NVIDIA / gdrcopy

A fast GPU memory copy library based on NVIDIA GPUDirect RDMA technology
MIT License
898 stars 144 forks source link

gdrcopy_sanity failed when GPU Compute Mode is set to EXCLUSIVE #276

Closed pakmarkthub closed 12 months ago

pakmarkthub commented 1 year ago

When the Compute Mode of GPU is set to EXCLUSIVE_*, some unit tests in gdrcopy_sanity fail. This is because those unit tests fork and try to use the same GPU from two processes.

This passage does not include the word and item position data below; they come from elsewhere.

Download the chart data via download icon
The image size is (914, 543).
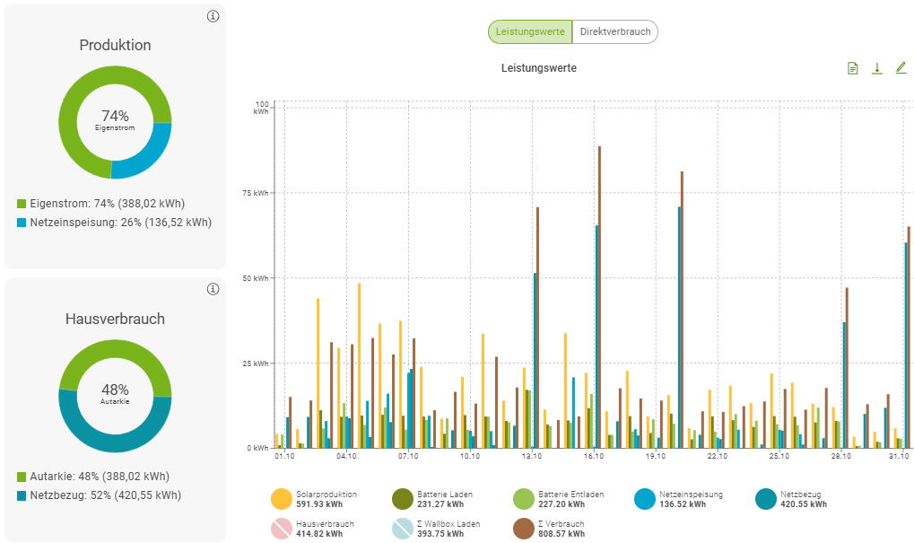pyautogui.click(x=877, y=68)
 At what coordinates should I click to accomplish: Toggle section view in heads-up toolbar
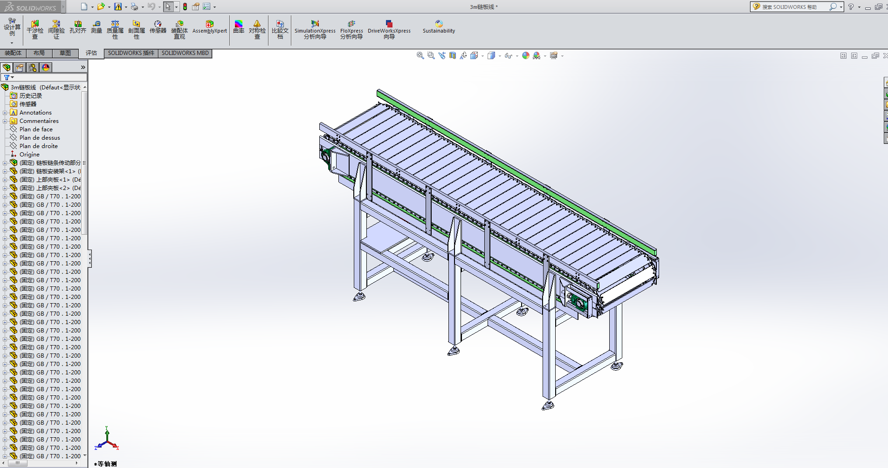pyautogui.click(x=453, y=55)
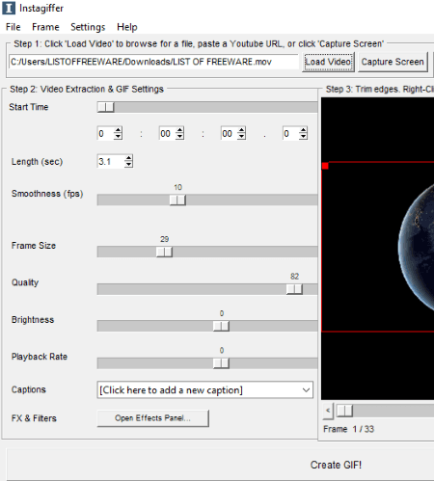Click the Create GIF! button
The width and height of the screenshot is (434, 481).
click(x=336, y=465)
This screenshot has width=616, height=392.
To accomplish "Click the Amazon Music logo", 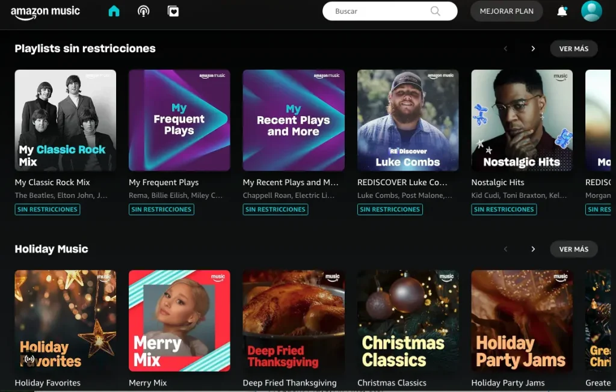I will 45,11.
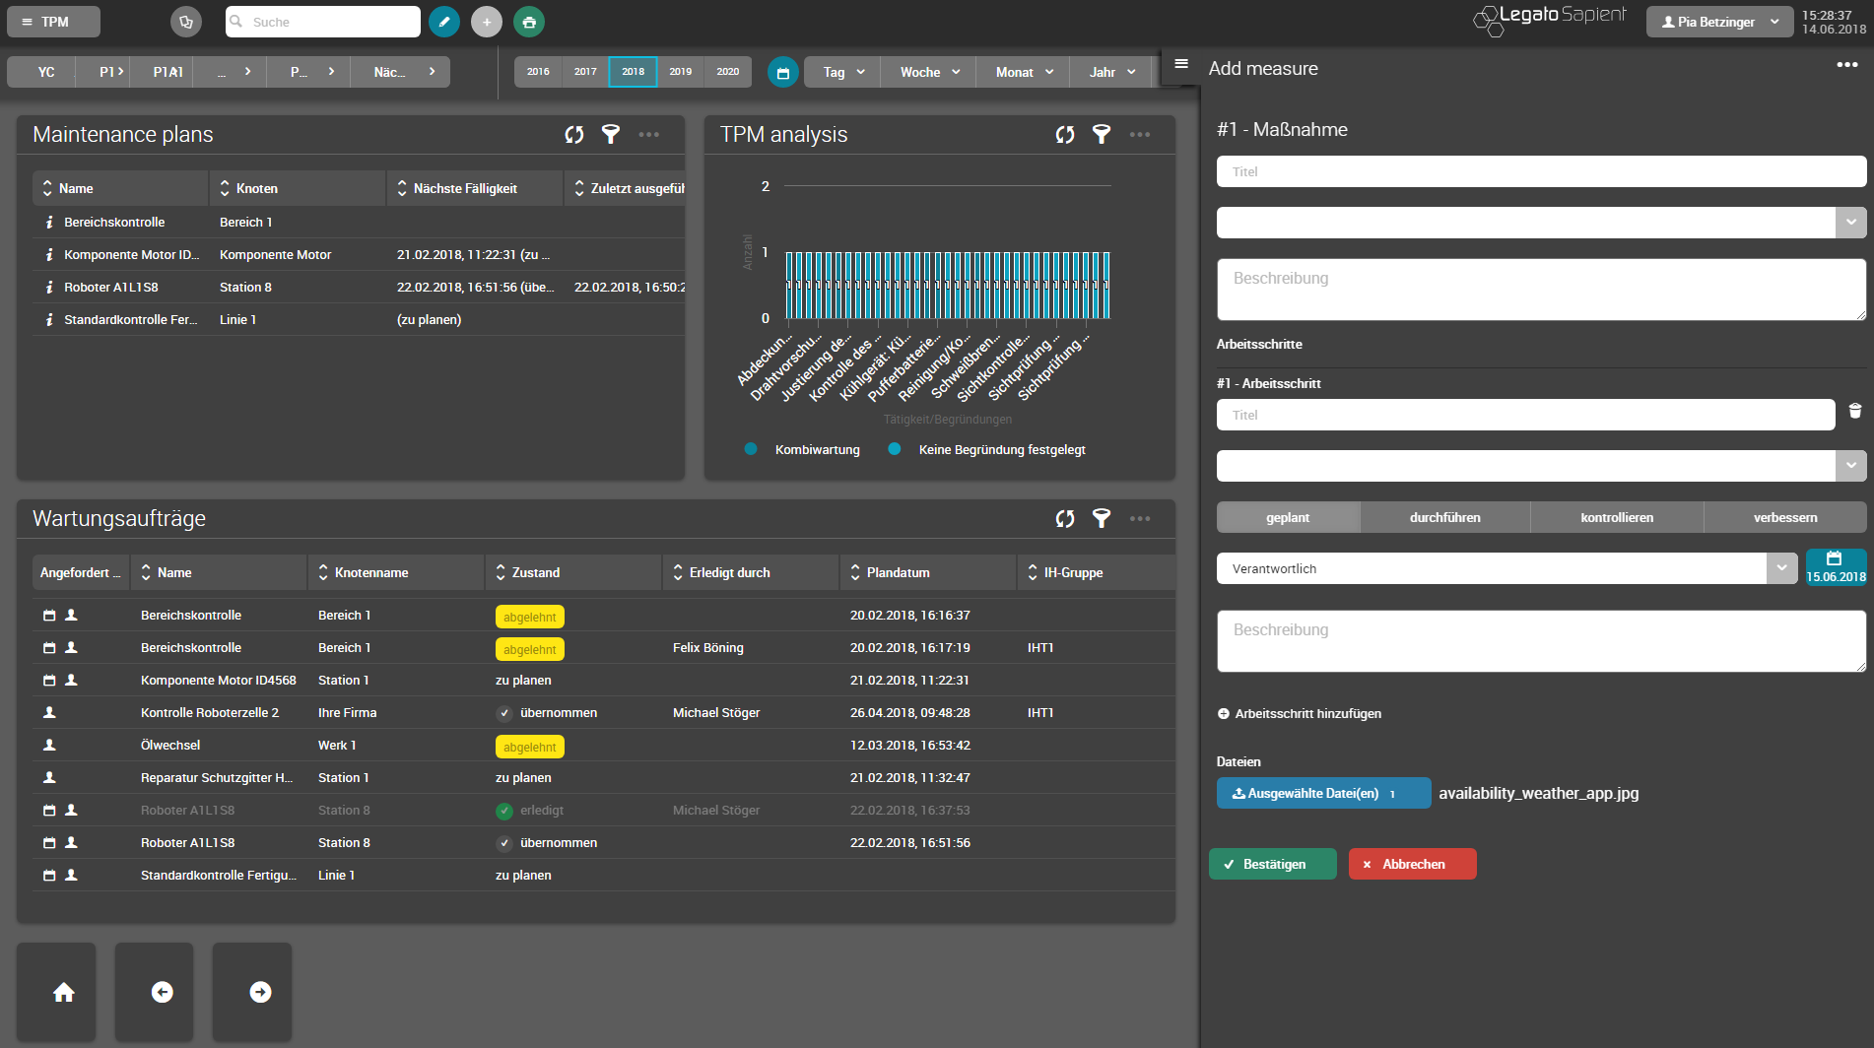
Task: Expand the Verantwortlich dropdown
Action: tap(1781, 568)
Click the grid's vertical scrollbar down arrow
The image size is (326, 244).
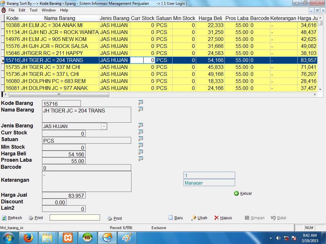point(320,89)
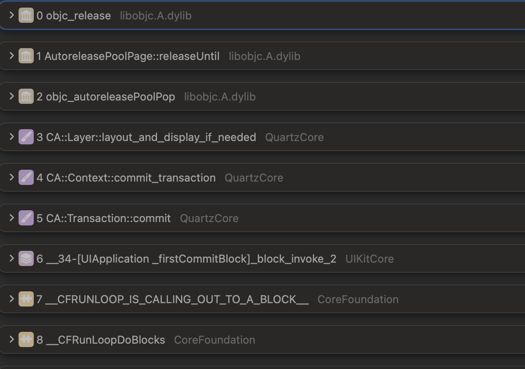Screen dimensions: 525x369
Task: Expand frame 1 AutoreleasePoolPage::releaseUntil
Action: (12, 56)
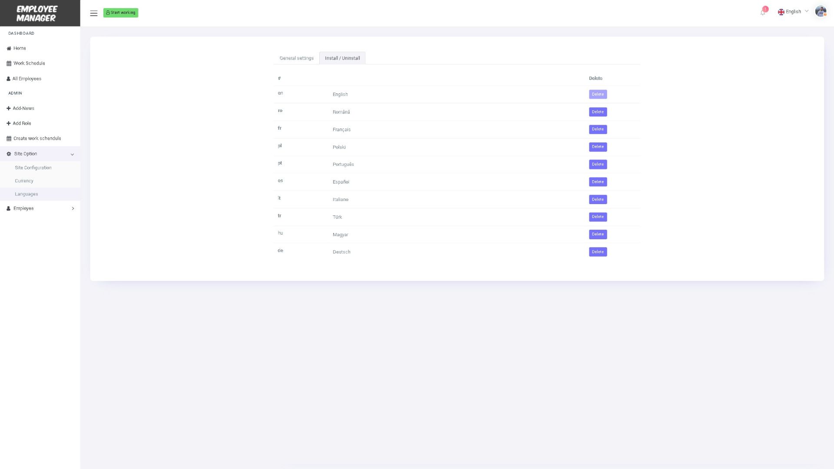Image resolution: width=834 pixels, height=469 pixels.
Task: Click the Employee Manager logo
Action: pyautogui.click(x=37, y=13)
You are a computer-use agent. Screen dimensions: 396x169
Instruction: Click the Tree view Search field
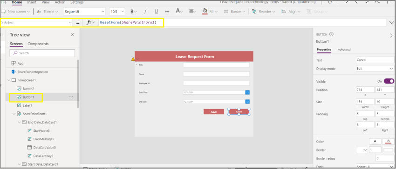(42, 53)
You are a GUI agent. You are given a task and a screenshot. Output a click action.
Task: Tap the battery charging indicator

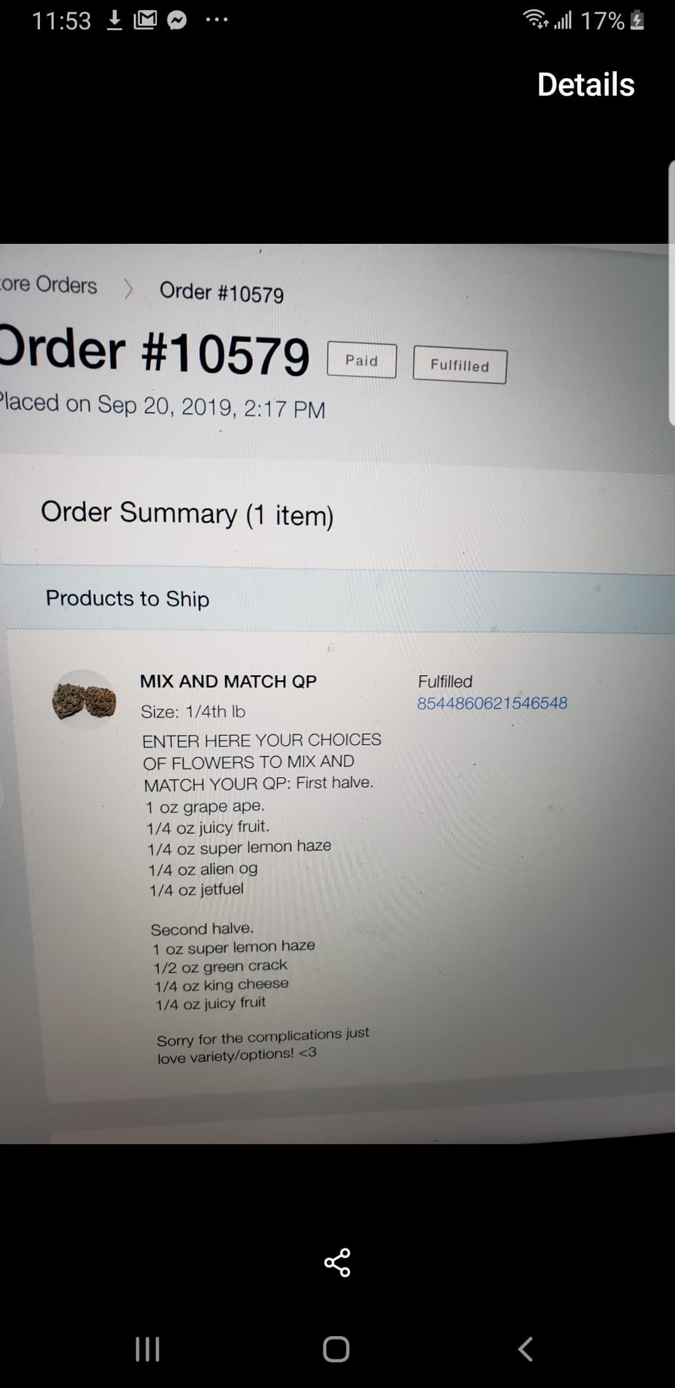point(637,21)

CUDA error: CUDA_ERROR_DEVICE_UNAVAILABLE
Assertion "CUDA_SUCCESS == result" failed at sanity.cpp:70
Assertion "(read(read_fd, &child_data, sizeof(int))) == (sizeof(int))" failed at sanity.cpp:1074
CUDA error: CUDA_ERROR_DEVICE_UNAVAILABLE
Assertion "CUDA_SUCCESS == result" failed at sanity.cpp:70
Assertion "(read(read_fd, &child_data, sizeof(int))) == (sizeof(int))" failed at sanity.cpp:1074
CUDA error: CUDA_ERROR_DEVICE_UNAVAILABLE
Assertion "CUDA_SUCCESS == result" failed at sanity.cpp:70
CUDA error: CUDA_ERROR_DEVICE_UNAVAILABLE
Assertion "CUDA_SUCCESS == result" failed at sanity.cpp:70
CUDA error: CUDA_ERROR_DEVICE_UNAVAILABLE
Assertion "CUDA_SUCCESS == result" failed at sanity.cpp:70
CUDA error: CUDA_ERROR_DEVICE_UNAVAILABLE
Assertion "CUDA_SUCCESS == result" failed at sanity.cpp:70
CUDA error: CUDA_ERROR_DEVICE_UNAVAILABLE
Assertion "CUDA_SUCCESS == result" failed at sanity.cpp:70
Assertion "sendfd(pair[1], fd) >= 0" failed at sanity.cpp:1595
CUDA error: CUDA_ERROR_DEVICE_UNAVAILABLE
Assertion "CUDA_SUCCESS == result" failed at sanity.cpp:70
Total: 28, Passed: 20, Failed: 8, Waived: 0

List of failed tests:
    invalidation_fork_access_after_free_cumemalloc
    invalidation_fork_access_after_free_vmmalloc
    invalidation_fork_map_and_free_cumemalloc
    invalidation_fork_map_and_free_vmmalloc
    invalidation_unix_sock_shared_fd_gdr_map_cumemalloc
    invalidation_unix_sock_shared_fd_gdr_map_vmmalloc
    invalidation_unix_sock_shared_fd_gdr_pin_buffer_cumemalloc
    invalidation_unix_sock_shared_fd_gdr_pin_buffer_vmmalloc
Error: Encountered an error or a test failure with status=1
pakmarkthub commented 12 months ago

The fix has been merged. Closing this issue.